Developed through the Apache Software Foundation, Iceberg offers an open table format, designed for high-performance on big data workloads while supporting query engines including Spark, Trino, Flink, Presto, Hive and Impala.
Iceberg started out as a Netflix project before it was donated to the Apache foundation two years later in 2018.
In a blog, Cloudera — the data platform vendor with its roots in Hadoop-based systems — said its goal as to allow multi-function analytics on data lakes, repositories that support both structured and unstructured data. The introduction of the lake house concept is encourage users to employ analytics and BI on data lake systems.
“However, it still remains driven by table formats that are tied to primary engines, and oftentimes single vendors. Companies, on the other hand, have continued to demand highly scalable and flexible analytic engines and services on the data lake, without vendor lock-in,” Cloudera said.
The deployment of Iceberg in the Cloudera Data Platform (CDP) includes Cloudera Data Warehousing, Cloudera Data Engineering, and Cloudera Machine Learning. “These tools empower analysts and data scientists to easily collaborate on the same data, with their choice of tools and analytic engines,” Cloudera said.
Benefits are set to include support for schema and partition changes as a single command, time travel with point-in-time queries for forensic visibility and regulatory compliance capabilities, and concurrent multi-function analytics to deliver end-to-end data lifecycle needs. Performance is also set to improve with aggressive partitioning to handle very large-scale data sets, Cloudera said.
Tussle of the open source techies
However, Cloudera is not the only data late or lakehouse vendor to commit to an open-source path.
Databricks, the company originating as an Apache Spark vendor, has also donated its storage format layer to the open-source community. The latest iteration, Delta Lake 2.0, was announced last week at the Data and AI Summit.
“Delta Lake 2.0 will bring unmatched query performance to all Delta Lake users and enable everyone to build a highly performant data lakehouse on open standards. With this contribution, Databricks customers and the open-source community will benefit from the full functionality and enhanced performance of Delta Lake 2.0,” Databricks said.

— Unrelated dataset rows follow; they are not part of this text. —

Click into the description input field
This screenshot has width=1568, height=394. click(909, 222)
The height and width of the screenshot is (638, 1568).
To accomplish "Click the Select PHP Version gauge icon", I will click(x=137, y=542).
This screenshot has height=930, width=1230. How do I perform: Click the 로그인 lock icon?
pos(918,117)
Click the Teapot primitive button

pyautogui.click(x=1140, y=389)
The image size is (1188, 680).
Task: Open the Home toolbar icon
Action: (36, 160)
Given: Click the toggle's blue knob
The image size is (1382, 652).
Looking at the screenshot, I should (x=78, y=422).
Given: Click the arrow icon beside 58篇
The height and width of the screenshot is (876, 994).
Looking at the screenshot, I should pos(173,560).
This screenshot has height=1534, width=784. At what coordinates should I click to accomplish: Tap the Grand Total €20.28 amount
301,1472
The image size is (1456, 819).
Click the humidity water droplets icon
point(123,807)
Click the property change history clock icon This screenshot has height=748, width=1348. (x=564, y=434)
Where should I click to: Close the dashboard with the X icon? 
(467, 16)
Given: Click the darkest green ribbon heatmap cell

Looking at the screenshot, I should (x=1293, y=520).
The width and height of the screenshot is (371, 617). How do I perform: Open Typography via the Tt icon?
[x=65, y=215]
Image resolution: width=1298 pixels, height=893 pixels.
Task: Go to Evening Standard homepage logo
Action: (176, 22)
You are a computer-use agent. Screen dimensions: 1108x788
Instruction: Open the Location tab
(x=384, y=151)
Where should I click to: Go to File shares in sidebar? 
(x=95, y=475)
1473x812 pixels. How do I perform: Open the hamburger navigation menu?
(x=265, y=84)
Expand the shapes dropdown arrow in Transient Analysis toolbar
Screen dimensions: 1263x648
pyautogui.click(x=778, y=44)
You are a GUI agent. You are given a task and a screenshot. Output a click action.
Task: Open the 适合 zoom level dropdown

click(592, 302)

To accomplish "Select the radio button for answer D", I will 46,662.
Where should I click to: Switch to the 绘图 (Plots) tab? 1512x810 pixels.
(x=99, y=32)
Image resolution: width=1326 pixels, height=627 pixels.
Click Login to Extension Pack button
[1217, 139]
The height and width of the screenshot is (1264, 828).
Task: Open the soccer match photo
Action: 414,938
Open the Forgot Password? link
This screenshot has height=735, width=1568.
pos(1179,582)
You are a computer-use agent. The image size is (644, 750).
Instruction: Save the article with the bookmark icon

Speaking to The Register, Joel Minnick, Databricks marketing VP, said: “After Delta Lake was open-sourced and there’s a lot of performance enhancements and features that we had continued to build inside of the Databricks platform. We’ve always been an open-source company at heart and if we were doing those enhancements, we really did want to be able to give those back to the community.”
Minnick said the enhancements were on the “data processing, data warehousing side of things.”
Delta Lake 2.0 was donated to the Linux Foundation this week. ®